**EXERCISE INSTRUCTIONS**
Exactly the lines from the one containing "Screen dimensions: 1777x999" through the end of the data below are to be reproduced, and nothing besides them.

===== DATA PROVIDED =====

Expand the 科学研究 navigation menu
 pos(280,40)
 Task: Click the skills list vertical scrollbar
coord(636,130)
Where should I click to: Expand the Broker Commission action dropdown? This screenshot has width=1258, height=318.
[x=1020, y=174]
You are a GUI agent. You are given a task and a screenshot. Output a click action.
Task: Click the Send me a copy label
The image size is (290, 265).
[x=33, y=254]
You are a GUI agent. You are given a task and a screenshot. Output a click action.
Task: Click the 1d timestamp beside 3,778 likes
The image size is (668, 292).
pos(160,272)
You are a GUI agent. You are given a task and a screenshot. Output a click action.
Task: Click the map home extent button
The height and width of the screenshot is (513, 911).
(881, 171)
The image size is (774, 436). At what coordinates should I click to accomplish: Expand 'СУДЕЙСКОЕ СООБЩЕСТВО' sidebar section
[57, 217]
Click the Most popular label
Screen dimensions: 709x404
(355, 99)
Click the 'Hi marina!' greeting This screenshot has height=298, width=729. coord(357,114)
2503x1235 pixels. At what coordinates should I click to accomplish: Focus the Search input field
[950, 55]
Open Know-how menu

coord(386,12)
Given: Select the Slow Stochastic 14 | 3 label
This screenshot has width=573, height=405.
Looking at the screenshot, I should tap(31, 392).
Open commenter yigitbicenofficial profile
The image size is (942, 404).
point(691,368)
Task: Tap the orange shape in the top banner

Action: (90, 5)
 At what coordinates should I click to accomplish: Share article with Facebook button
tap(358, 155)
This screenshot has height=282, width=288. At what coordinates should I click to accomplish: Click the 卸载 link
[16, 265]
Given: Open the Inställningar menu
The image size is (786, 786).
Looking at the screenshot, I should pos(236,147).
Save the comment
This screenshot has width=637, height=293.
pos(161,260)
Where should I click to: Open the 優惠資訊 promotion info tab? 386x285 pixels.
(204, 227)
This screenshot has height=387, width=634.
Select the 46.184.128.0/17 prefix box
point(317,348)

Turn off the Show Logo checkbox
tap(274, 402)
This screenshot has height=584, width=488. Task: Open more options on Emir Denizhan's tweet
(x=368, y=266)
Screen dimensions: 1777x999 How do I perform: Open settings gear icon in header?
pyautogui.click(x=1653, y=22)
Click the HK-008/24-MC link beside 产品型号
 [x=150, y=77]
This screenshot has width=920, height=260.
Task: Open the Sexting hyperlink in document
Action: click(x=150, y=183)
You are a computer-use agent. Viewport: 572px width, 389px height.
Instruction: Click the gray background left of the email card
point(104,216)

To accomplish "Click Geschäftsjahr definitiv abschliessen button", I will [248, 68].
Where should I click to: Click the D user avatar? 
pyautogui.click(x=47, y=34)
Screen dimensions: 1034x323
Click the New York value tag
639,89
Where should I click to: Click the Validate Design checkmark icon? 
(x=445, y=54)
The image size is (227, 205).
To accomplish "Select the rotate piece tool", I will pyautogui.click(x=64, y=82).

=====

**SOLUTION FOR THIS EXERCISE**
Screen dimensions: 1777x999 How do I perform: Open settings gear icon in header?
pyautogui.click(x=1653, y=22)
Click the HK-008/24-MC link beside 产品型号
 [x=150, y=77]
This screenshot has width=920, height=260.
Task: Open the Sexting hyperlink in document
Action: click(x=150, y=183)
You are a computer-use agent. Viewport: 572px width, 389px height.
Instruction: Click the gray background left of the email card
point(104,216)

To accomplish "Click Geschäftsjahr definitiv abschliessen button", I will [248, 68].
Where should I click to: Click the D user avatar? 
pyautogui.click(x=47, y=34)
Screen dimensions: 1034x323
Click the New York value tag
639,89
Where should I click to: Click the Validate Design checkmark icon? 
(x=445, y=54)
The image size is (227, 205).
To accomplish "Select the rotate piece tool", I will pyautogui.click(x=64, y=82).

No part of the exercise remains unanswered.